Met de uitschrijving van de verantwoordelijke zoon staat niet vast dat deze zoon de woning niet meer zal betreden. Bovendien doet deze uitschrijving niet af aan de ernstige inbreuk op de openbare orde en veiligheid. Verweerder heeft daarbij mee mogen wegen dat de sluiting van de woning gedurende zes maanden er ook toe dient om de bekendheid van het pand als drugspand teniet te doen.
Uit de verklaring van de wijkteammedewerker Ketenpartner leidt de rechtbank af dat er ten tijde van het primaire besluit geen duidelijkheid bestond over waar de minderjarige zoon na de sluiting van de woning zou kunnen verblijven. In het bestreden besluit heeft echter een volledige heroverweging plaatsgevonden, en in dat kader heeft verweerder te kennen gegeven dat Centraal Onthaal mogelijk opvang kon bieden, en dat er inmiddels sprake is van alternatieve opvang van de minderjarige zoon door familie. Daarmee heeft verweerder de belangen van de minderjarige zoon voldoende meegewogen in het bestreden besluit. De handhaving van de sluiting in het bestreden besluit is daarom niet in strijd met artikel 3 van het Internationaal verdrag inzake de rechten van het kind. De rechtbank is van oordeel dat verweerder, mede gelet op de ernst van de situatie, het algemeen belang dat is gediend met de sluiting van de woning, namelijk het herstel van de openbare orde en het woon- en leefklimaat in de omgeving van de woning, zwaarder mocht laten wegen dan de belangen van eiseres en haar minderjarige zoon.
10.2.
Gelet op het bovenstaande heeft verweerder in redelijkheid tot sluiting van de woning voor de duur van zes maanden kunnen komen.

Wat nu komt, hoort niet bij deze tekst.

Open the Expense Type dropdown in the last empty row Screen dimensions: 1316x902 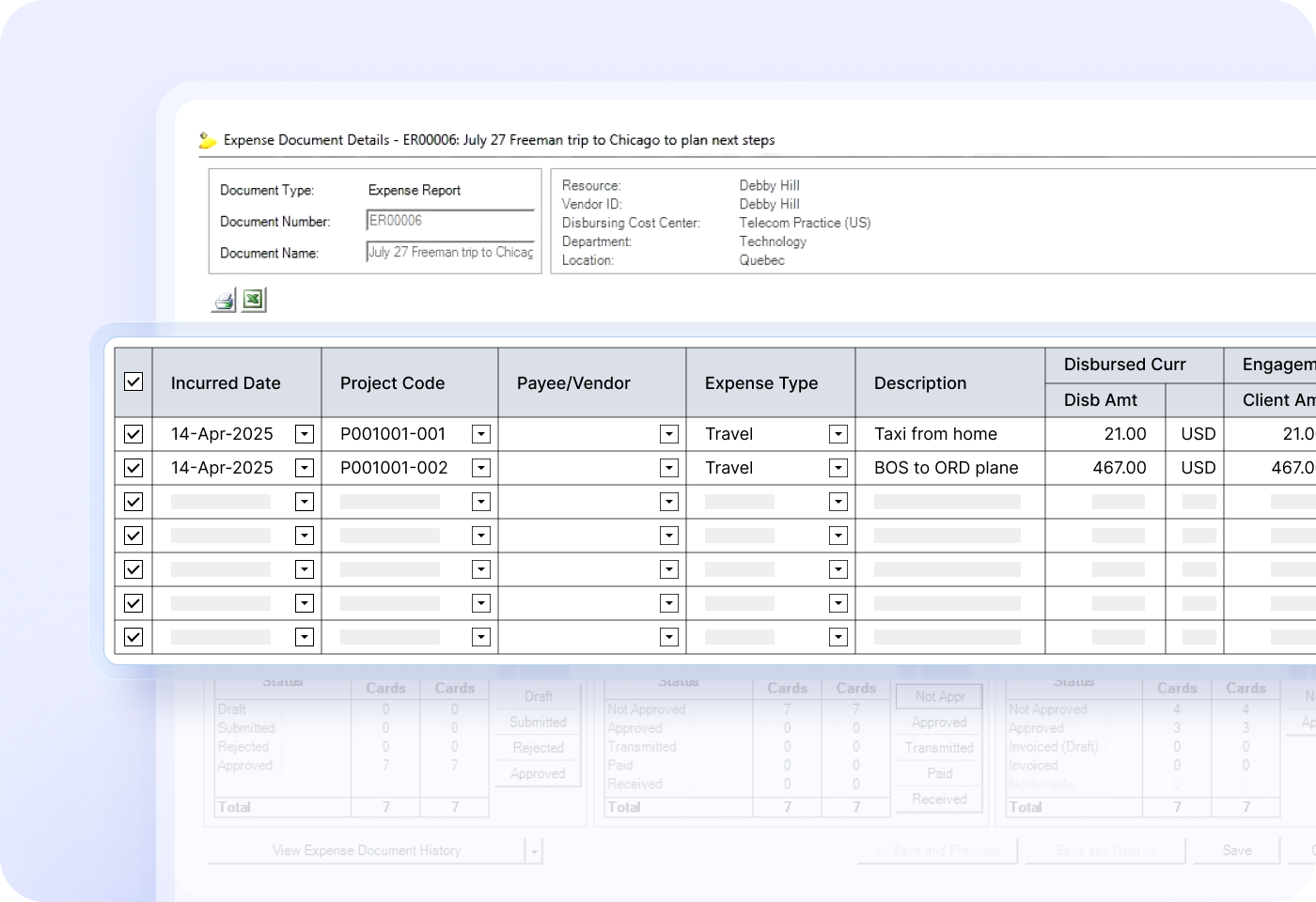click(838, 636)
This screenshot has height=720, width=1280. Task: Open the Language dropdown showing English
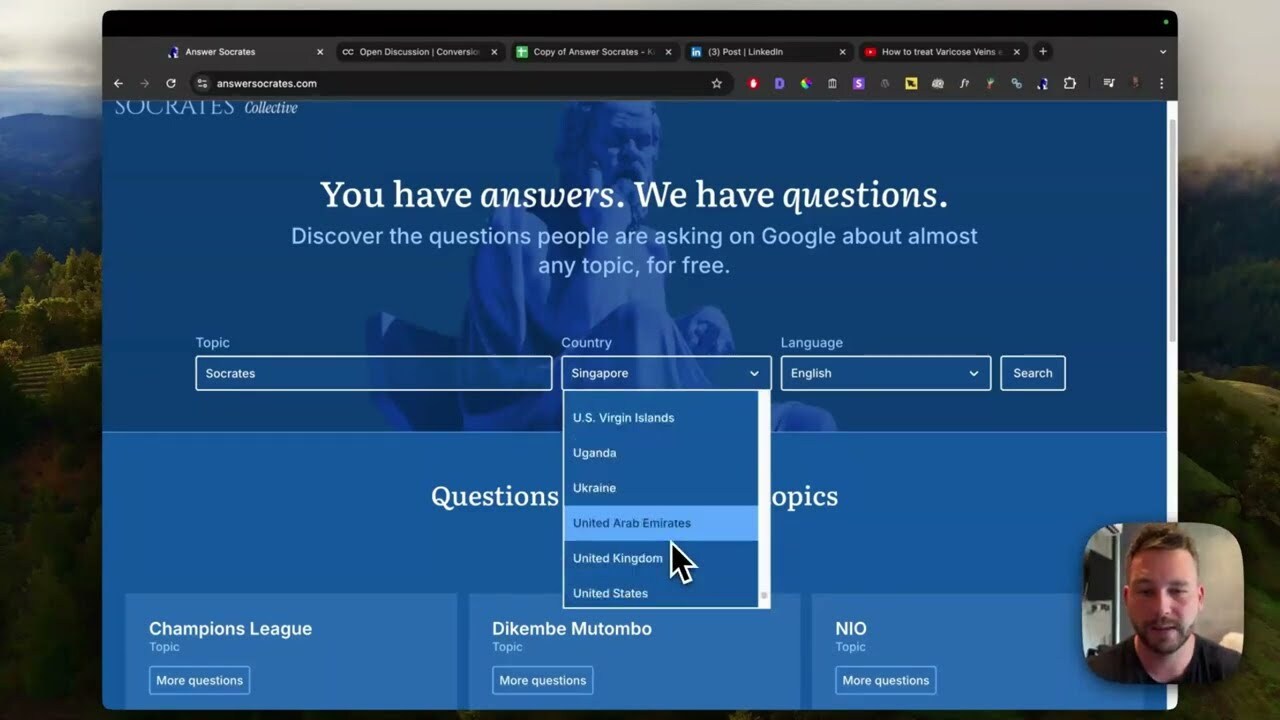coord(884,373)
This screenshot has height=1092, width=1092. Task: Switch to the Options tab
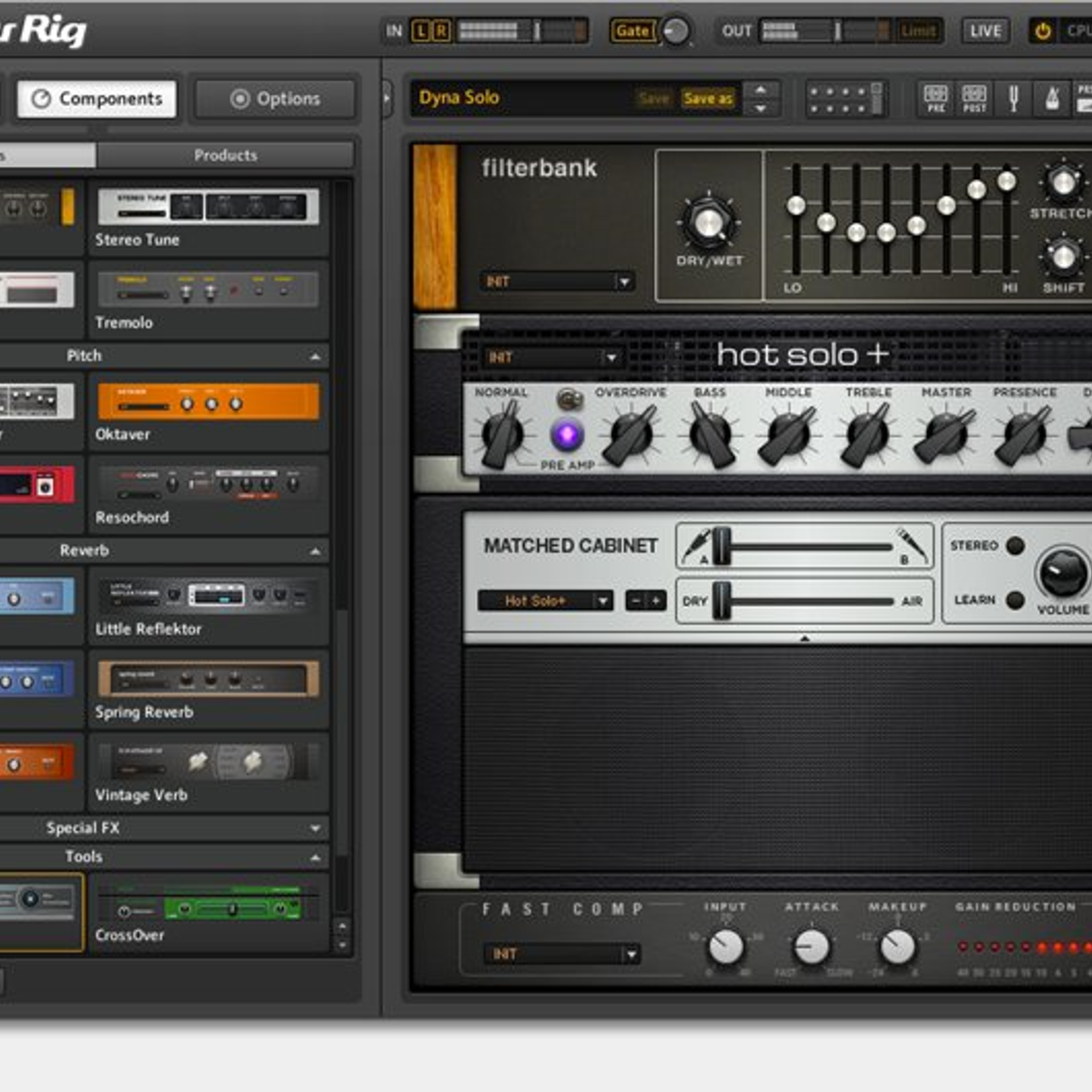(273, 98)
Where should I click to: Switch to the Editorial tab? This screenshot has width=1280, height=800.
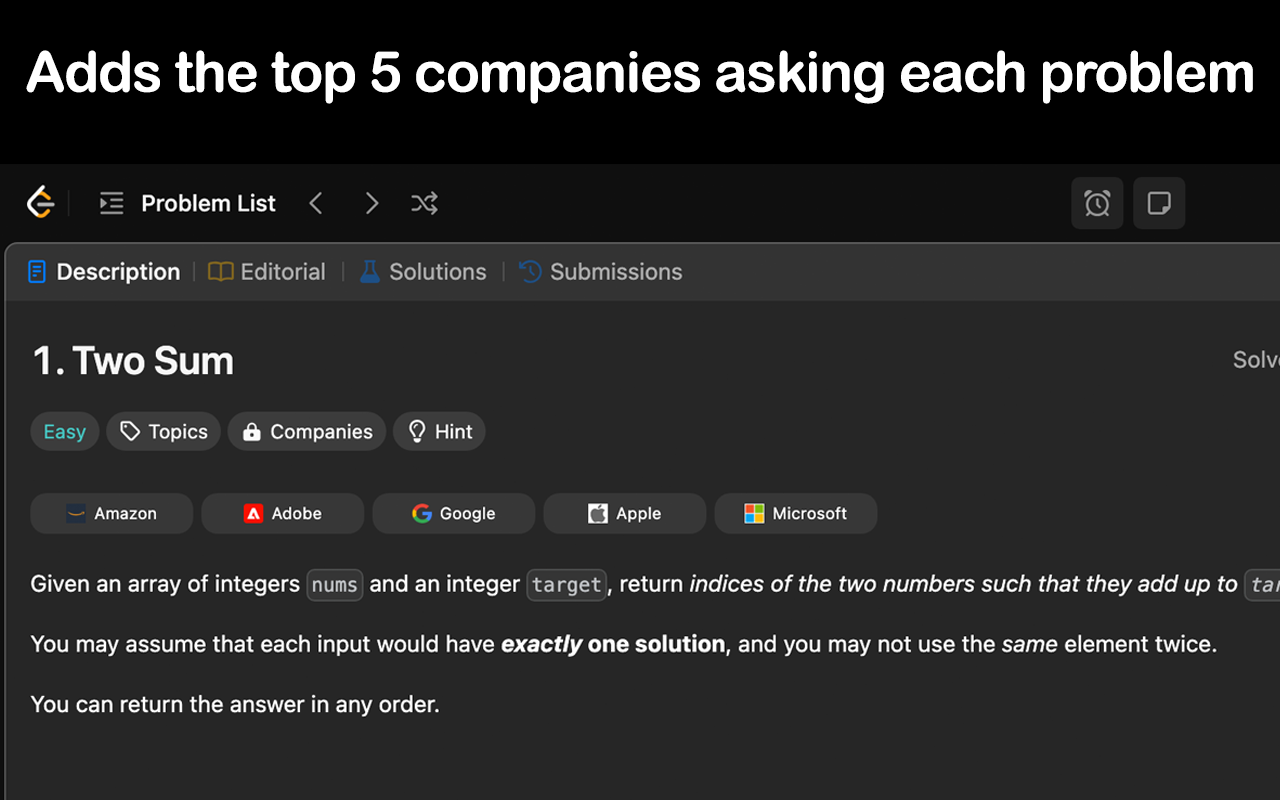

11. Uit het voorgaande volgt dat het beroep ongegrond is.
12. Voor een proceskostenveroordeling bestaat geen aanleiding.

Beslissing

De rechtbank verklaart het beroep ongegrond.
Deze uitspraak is gedaan door mr. A.I. van Strien, rechter, in aanwezigheid van
mr. M.I. Hiemstra, griffier. De beslissing is in het openbaar uitgesproken op
20 april 2018.
griffier rechter
Afschrift verzonden aan partijen op:
Rechtsmiddel
Tegen deze uitspraak kan binnen zes weken na de dag van verzending daarvan hoger beroep worden ingesteld bij de Afdeling bestuursrechtspraak van de Raad van State.